Description of the task = For the records below, print the lines from the line with "Seguros (1112, 957)" through the line with "[Brigeta Satin Mono" exactly as written; include both end lines and exclude the rest.

*** Data shown Section Begins ***

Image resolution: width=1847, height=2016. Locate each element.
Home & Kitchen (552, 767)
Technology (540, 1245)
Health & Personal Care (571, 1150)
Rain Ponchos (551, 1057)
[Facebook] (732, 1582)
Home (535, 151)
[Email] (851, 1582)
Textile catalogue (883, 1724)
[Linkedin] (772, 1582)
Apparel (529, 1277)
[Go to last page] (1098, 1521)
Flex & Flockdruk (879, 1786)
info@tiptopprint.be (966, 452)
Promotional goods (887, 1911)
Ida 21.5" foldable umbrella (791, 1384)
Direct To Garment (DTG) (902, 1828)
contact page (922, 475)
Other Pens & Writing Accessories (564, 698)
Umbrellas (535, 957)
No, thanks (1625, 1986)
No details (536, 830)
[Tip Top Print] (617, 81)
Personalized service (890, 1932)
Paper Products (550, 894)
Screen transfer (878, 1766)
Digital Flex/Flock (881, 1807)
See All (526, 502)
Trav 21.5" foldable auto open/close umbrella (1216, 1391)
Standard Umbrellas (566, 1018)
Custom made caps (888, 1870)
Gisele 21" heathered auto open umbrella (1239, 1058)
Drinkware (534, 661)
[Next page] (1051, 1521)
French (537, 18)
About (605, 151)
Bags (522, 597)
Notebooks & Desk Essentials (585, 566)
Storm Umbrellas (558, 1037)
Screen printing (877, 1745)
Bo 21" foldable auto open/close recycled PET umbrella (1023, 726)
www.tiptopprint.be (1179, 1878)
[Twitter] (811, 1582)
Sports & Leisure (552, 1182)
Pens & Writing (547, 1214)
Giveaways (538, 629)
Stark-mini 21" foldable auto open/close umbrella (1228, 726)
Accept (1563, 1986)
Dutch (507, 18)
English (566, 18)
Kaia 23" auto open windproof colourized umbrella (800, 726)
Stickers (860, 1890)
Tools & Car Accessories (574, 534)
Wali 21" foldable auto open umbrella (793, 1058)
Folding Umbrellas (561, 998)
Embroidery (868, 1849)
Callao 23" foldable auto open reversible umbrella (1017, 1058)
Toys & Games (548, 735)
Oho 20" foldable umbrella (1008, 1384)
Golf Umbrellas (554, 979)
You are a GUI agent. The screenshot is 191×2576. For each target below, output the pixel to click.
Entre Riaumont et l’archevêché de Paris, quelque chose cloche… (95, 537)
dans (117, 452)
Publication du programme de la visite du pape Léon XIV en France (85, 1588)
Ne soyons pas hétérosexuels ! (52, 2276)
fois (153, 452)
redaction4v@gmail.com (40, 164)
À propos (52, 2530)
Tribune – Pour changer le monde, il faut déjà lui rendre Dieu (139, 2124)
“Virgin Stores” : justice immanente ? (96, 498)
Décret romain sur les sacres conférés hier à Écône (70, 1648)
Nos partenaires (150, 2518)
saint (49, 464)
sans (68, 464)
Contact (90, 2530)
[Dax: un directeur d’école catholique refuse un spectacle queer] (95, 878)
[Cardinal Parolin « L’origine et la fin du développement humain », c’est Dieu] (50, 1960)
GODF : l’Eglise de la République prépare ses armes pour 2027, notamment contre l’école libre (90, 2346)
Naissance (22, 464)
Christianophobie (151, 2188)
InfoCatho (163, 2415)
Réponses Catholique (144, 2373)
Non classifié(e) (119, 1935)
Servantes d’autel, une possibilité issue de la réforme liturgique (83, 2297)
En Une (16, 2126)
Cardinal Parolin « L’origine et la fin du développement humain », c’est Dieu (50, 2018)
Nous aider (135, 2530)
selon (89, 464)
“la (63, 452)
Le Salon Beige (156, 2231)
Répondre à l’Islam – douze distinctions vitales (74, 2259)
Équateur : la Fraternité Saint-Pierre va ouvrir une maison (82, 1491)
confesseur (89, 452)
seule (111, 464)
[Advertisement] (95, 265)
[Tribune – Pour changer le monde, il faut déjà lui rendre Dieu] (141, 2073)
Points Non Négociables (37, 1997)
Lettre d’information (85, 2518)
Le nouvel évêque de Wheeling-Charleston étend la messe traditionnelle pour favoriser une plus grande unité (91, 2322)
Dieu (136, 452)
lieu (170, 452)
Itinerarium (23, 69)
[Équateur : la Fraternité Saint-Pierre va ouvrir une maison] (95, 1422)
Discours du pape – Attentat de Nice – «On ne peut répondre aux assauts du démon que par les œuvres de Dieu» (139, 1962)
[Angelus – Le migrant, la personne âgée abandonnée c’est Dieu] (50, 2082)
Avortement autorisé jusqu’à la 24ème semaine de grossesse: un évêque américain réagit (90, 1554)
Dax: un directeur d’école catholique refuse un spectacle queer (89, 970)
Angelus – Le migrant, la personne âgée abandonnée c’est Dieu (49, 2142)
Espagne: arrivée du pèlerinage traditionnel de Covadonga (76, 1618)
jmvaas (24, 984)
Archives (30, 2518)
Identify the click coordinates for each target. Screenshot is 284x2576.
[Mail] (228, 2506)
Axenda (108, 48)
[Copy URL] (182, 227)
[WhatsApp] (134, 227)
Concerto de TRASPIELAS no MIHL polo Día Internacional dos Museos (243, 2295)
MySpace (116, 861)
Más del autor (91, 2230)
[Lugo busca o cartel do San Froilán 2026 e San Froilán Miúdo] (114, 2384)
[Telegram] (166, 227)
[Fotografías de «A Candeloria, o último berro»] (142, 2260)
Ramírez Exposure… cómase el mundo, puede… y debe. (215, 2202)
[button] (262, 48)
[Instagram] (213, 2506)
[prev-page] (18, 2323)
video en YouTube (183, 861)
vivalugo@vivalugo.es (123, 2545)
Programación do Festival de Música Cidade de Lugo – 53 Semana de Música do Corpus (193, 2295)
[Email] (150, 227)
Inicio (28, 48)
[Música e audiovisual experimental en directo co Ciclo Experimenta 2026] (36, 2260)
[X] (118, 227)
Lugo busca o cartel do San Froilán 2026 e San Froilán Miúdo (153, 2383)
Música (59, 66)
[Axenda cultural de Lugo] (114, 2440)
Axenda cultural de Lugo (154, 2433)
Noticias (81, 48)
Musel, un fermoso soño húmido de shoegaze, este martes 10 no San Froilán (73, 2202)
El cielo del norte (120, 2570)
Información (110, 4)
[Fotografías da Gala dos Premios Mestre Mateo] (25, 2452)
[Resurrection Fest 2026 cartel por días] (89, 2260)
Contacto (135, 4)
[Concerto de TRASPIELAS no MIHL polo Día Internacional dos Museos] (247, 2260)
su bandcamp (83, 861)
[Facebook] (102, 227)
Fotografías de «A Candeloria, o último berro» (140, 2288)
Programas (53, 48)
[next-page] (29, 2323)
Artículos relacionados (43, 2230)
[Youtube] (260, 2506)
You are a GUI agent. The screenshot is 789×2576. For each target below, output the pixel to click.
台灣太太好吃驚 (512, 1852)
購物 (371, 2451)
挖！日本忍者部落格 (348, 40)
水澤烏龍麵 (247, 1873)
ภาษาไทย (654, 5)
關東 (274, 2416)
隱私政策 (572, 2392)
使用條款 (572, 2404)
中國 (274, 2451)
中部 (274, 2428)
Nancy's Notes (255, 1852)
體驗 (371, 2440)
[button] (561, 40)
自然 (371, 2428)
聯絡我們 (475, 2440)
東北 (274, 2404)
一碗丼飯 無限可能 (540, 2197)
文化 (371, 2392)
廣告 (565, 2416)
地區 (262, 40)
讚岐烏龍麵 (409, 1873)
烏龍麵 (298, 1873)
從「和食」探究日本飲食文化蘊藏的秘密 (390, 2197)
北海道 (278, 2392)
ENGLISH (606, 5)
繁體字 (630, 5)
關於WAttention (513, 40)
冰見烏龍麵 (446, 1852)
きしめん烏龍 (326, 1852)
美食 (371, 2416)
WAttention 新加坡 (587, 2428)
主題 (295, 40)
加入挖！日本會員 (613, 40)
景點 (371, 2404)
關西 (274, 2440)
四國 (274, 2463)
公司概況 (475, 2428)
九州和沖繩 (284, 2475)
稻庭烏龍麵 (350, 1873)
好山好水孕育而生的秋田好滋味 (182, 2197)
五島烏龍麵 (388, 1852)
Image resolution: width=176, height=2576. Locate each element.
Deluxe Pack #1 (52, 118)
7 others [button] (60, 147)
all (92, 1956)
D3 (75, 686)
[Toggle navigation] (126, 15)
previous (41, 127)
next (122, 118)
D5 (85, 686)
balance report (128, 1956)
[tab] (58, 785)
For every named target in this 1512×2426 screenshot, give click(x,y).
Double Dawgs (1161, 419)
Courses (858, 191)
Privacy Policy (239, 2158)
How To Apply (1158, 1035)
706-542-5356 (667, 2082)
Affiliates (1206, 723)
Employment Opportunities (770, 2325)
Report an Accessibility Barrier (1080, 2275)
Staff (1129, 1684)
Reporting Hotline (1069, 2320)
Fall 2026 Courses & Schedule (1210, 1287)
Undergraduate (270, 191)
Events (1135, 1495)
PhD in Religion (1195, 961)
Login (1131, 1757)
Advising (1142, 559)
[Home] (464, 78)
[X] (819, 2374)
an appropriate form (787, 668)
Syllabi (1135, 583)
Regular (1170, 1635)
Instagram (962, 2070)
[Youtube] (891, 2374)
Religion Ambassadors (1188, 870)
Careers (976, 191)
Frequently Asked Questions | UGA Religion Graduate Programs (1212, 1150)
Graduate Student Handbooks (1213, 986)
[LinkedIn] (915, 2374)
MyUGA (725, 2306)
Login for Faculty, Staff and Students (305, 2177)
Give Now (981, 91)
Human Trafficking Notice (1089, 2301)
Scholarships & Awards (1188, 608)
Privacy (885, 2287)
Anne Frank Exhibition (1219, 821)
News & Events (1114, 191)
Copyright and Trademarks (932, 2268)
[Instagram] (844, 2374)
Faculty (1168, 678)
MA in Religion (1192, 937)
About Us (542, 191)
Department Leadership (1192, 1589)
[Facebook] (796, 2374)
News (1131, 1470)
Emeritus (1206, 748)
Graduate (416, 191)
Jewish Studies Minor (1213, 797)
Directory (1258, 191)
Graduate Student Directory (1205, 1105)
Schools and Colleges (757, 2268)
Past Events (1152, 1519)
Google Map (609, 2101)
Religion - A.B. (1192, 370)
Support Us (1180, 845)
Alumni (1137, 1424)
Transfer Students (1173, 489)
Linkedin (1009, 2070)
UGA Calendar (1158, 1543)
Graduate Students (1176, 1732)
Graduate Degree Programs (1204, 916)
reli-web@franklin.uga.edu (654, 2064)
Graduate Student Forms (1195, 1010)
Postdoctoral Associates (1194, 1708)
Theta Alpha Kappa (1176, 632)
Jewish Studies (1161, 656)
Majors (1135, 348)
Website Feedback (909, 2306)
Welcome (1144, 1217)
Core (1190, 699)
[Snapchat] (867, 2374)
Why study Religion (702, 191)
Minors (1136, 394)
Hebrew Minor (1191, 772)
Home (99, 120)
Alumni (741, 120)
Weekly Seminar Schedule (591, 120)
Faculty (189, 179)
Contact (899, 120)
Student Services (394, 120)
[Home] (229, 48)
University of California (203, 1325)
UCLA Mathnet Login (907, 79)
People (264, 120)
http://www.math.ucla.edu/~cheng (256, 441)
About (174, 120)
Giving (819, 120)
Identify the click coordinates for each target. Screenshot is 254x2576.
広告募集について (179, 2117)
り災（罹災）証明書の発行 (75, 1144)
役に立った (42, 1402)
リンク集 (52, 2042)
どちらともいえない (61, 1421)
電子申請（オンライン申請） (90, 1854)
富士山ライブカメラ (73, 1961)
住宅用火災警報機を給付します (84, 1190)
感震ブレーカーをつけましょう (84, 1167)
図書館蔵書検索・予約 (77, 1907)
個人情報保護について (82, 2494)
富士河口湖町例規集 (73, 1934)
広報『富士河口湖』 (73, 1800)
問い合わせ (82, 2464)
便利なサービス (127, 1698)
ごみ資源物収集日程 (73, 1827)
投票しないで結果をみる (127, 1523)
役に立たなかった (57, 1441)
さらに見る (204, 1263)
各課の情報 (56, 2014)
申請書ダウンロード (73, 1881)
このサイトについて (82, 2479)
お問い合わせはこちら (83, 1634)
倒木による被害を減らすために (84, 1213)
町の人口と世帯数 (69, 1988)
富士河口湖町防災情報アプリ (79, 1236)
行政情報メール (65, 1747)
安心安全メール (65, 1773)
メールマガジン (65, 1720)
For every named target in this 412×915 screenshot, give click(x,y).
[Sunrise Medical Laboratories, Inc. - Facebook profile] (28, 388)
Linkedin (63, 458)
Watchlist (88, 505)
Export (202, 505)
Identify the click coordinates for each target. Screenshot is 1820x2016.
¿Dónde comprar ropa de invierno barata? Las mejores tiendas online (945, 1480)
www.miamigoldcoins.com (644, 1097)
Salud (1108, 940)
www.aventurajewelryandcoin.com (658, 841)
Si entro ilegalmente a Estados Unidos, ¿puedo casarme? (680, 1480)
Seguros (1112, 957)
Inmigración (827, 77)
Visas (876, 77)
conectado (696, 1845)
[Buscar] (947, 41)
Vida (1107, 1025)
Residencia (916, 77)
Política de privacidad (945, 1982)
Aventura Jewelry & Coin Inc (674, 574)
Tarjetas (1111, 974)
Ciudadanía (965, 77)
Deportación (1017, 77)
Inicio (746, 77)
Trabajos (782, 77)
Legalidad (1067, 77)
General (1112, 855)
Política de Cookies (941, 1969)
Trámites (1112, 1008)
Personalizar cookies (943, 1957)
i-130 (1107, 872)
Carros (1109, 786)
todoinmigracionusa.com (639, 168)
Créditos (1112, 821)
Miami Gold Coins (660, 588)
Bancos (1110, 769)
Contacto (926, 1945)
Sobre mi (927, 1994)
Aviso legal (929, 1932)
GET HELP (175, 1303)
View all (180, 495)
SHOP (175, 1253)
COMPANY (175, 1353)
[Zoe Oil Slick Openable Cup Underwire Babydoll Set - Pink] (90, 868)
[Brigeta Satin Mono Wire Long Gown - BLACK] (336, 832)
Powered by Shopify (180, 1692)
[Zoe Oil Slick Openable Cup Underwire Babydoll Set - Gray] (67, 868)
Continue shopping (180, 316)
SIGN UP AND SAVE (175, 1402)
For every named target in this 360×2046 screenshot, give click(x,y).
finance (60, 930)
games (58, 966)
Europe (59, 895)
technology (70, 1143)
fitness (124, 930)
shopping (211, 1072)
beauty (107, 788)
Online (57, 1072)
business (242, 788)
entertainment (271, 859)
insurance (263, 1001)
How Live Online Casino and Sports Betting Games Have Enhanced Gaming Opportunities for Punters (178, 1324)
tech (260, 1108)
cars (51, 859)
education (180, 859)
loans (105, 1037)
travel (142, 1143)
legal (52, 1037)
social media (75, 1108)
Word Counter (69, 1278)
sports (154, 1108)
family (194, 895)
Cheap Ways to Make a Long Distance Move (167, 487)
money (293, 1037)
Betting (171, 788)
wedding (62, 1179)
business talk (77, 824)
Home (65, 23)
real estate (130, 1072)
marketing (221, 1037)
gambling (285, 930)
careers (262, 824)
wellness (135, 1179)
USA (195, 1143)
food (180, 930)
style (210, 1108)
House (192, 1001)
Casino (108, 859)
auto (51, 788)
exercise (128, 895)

*** Data shown Section Ends ***

Reply to the task =
Seguros (1112, 957)
Inmigración (827, 77)
Visas (876, 77)
conectado (696, 1845)
[Buscar] (947, 41)
Vida (1107, 1025)
Residencia (916, 77)
Política de privacidad (945, 1982)
Aventura Jewelry & Coin Inc (674, 574)
Tarjetas (1111, 974)
Ciudadanía (965, 77)
Deportación (1017, 77)
Inicio (746, 77)
Trabajos (782, 77)
Legalidad (1067, 77)
General (1112, 855)
Política de Cookies (941, 1969)
Trámites (1112, 1008)
Personalizar cookies (943, 1957)
i-130 (1107, 872)
Carros (1109, 786)
todoinmigracionusa.com (639, 168)
Créditos (1112, 821)
Miami Gold Coins (660, 588)
Bancos (1110, 769)
Contacto (926, 1945)
Sobre mi (927, 1994)
Aviso legal (929, 1932)
GET HELP (175, 1303)
View all (180, 495)
SHOP (175, 1253)
COMPANY (175, 1353)
[Zoe Oil Slick Openable Cup Underwire Babydoll Set - Pink] (90, 868)
[Brigeta Satin Mono Wire Long Gown - BLACK] (336, 832)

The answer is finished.